====== TESTO DI RIFERIMENTO ======

STORICA SENTENZA DELLA CORTE DI GIUSTIZIA DEI DIRITTI DELL’UOMO APRE LA STRADA ALLE CAUSE LEGALI PER FERMARE IL SURRISCALDAMENTO DEL PIANETA
La sentenza emessa il 9 aprile dalla Corte Europea dei Diritti dell’Uomo è una vittoria storica per i movimenti grass roots che lottano contro il cambiamento climatico. E potrebbe innescare reazioni a catena in tutta Europa.
La causa contro la Confederazione svizzera era stata avviata dalle duemilacinquecento donne svizzere dell’associazione KlimaSeniorinnen (Anziane per il clima; età media: 73 anni) dopo che tante loro coetanee erano decedute o avevano avuto gravi problemi di salute a seguito dell’estate rovente del 2003, e dopo che numerosi e importanti studi scientifici avevano rilevato che proprio le donne anziane sono le più vulnerabili rispetto al surriscaldamento del Pianeta.

======

__CONSEGNA__
Elenca tutti i numeri che compaiono nel brano sulla sentenza della Corte europea e indica per ciascuno a che cosa si riferisce.

====== DATI FORNITI ======

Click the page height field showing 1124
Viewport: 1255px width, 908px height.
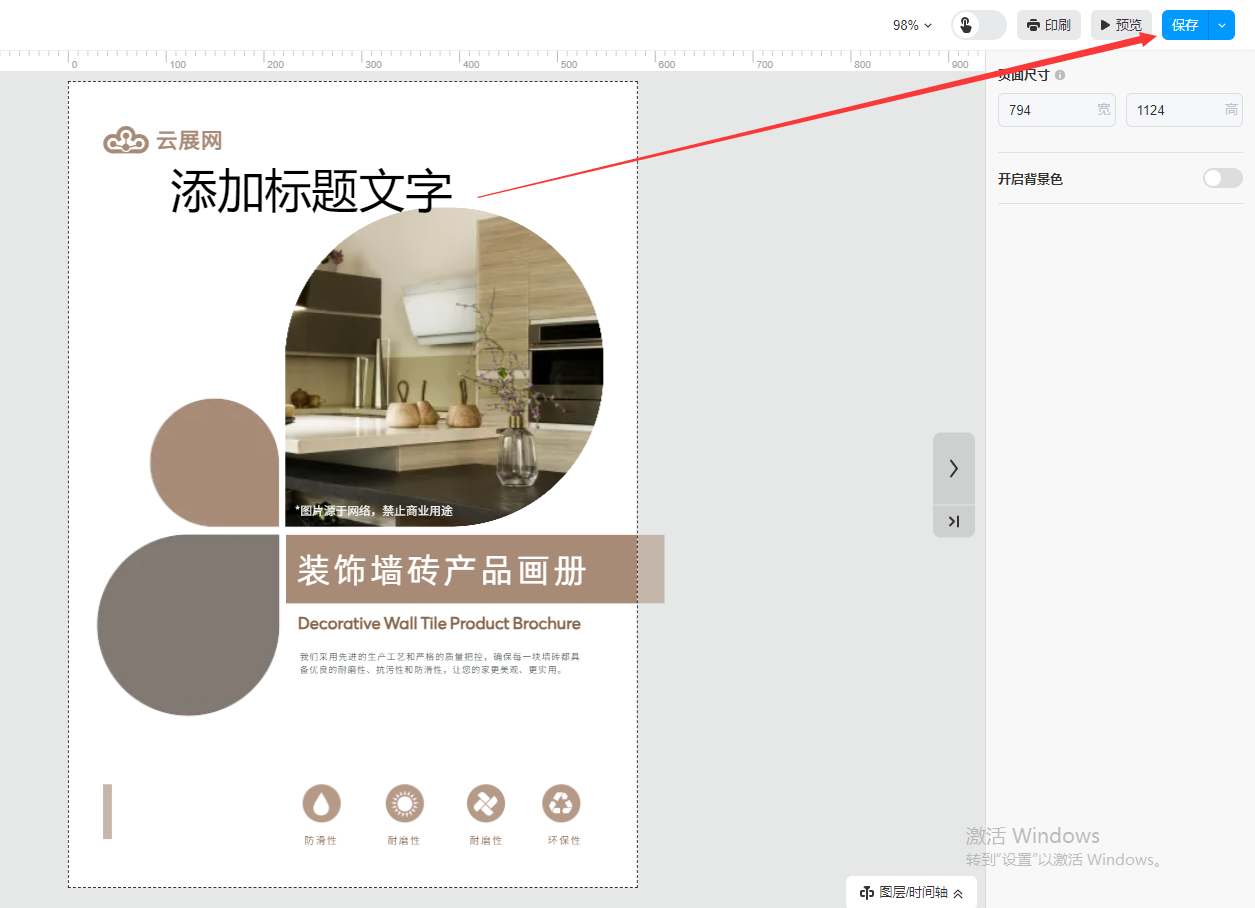1174,110
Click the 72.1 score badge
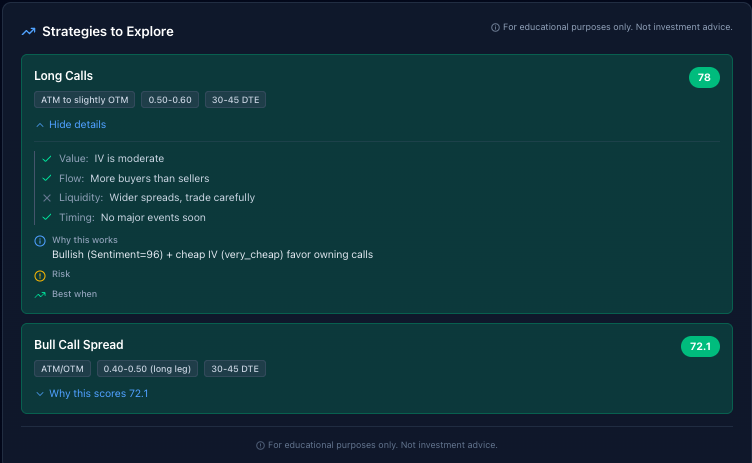752x463 pixels. [x=700, y=346]
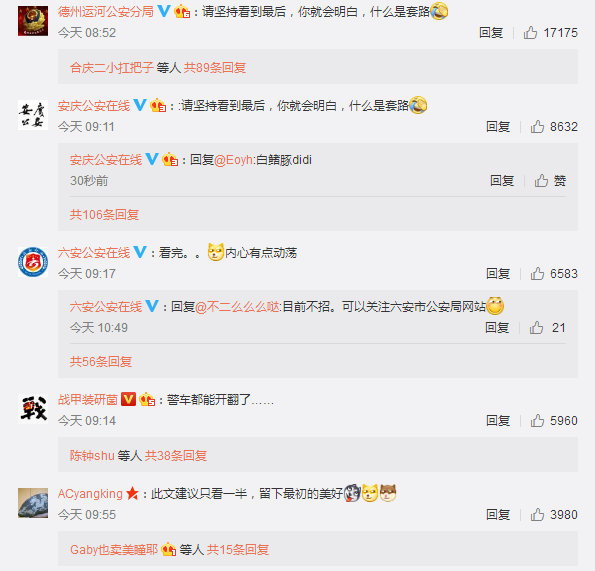Like the 30秒前 reply showing 赞
Viewport: 595px width, 571px height.
pos(541,181)

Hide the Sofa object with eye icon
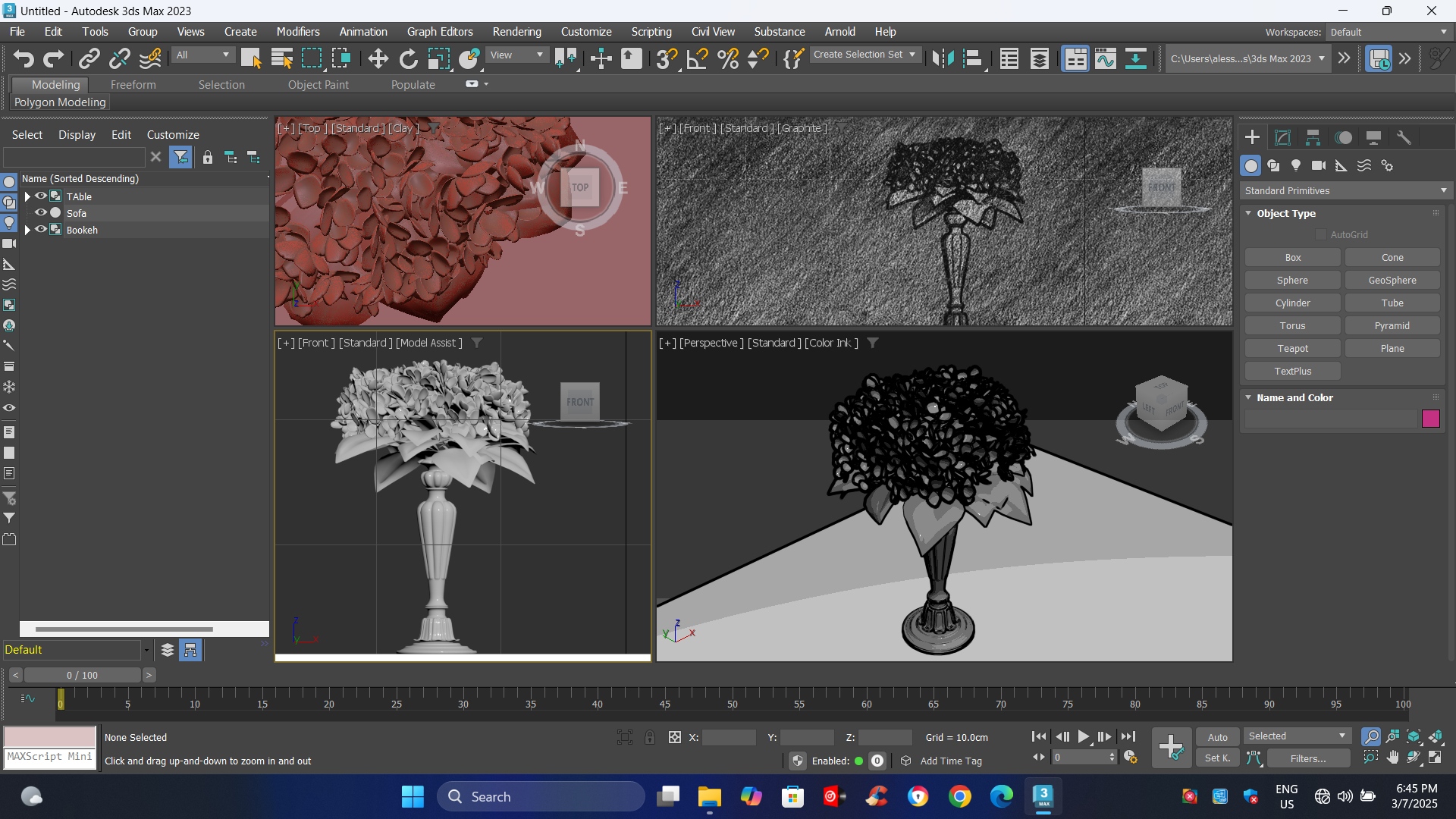click(41, 212)
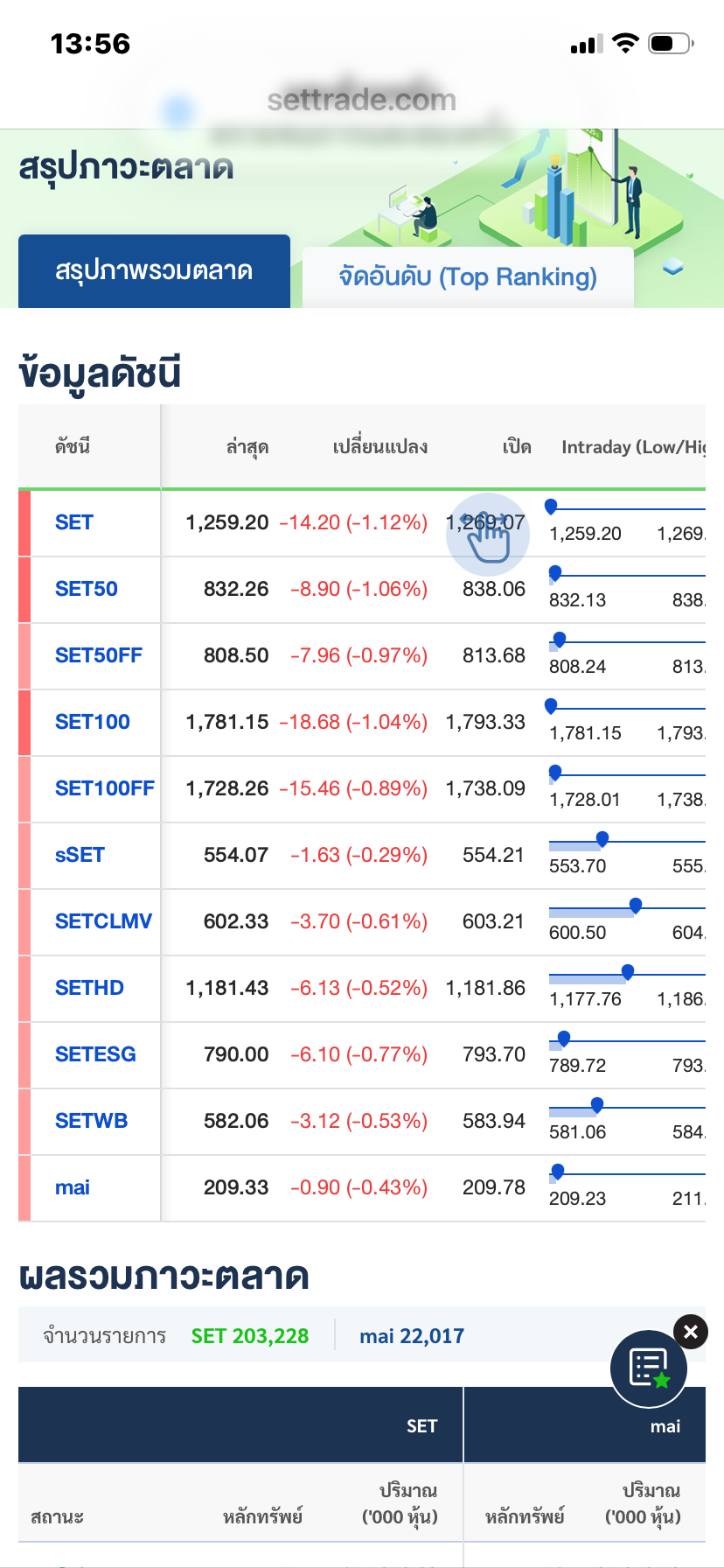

======

__RISPOSTA__
- 9: il giorno di aprile in cui la Corte Europea dei Diritti dell'Uomo ha emesso la sentenza.
- Duemilacinquecento: il numero delle donne svizzere dell'associazione KlimaSeniorinnen che hanno avviato la causa.
- 73: l'età media, in anni, delle donne dell'associazione.
- 2003: l'anno dell'estate rovente dopo la quale tante loro coetanee erano decedute o avevano avuto gravi problemi di salute.